Al liceo avevo un amico del cuore col quale studiavo ogni pomeriggio. Facevamo i compiti, uscivamo, guardavamo video musicali, cantavamo, fumavamo. Tutti pensavano stessimo assieme, ma eravamo solo grandi amici. Un pomeriggio di fine maggio andai a casa sua per studiare. La scuola stava per finire e c’era poco da fare: avevamo un sacco di tempo di libero. Entrando in casa incontrai suo fratello. Avevo una cotta pazzesca per lui: era più grande di noi e ci faceva conoscere un sacco di nuova musica, libri, film. Lo adoravamo.
Lo salutai e mi rifugiai in camera di Carlo. Eravamo in gamba a scuola e ci avevano già interrogati in tutte le materie; l’anno scolastico per noi era già concluso. Traducemmo svogliatamente la versione di latino e ci accorgemmo che non avevamo altri compiti. Quindi Carlo tirò fuori il suo sacchetto magico e cominciammo a fumare. Pier fece capolino dalla porta: «Ma da quand’è che mio fratello fuma?», disse rivolgendosi a me con stupore.

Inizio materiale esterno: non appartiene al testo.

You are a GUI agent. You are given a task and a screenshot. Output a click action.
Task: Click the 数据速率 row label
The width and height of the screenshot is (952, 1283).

«Non so, saranno un paio d’anni» risposi arrossendo un po’.
Era la prima volta che si rivolgeva direttamente a me.
«Vuoi fumare?», fece Carlo voltandosi verso suo fratello.
Seduti in balcone, con la schiena contro il muro, fumammo assieme. Ridacchiavo tra me.
Carlo mi chiese: «Cos’è che ti fa ridere oggi?»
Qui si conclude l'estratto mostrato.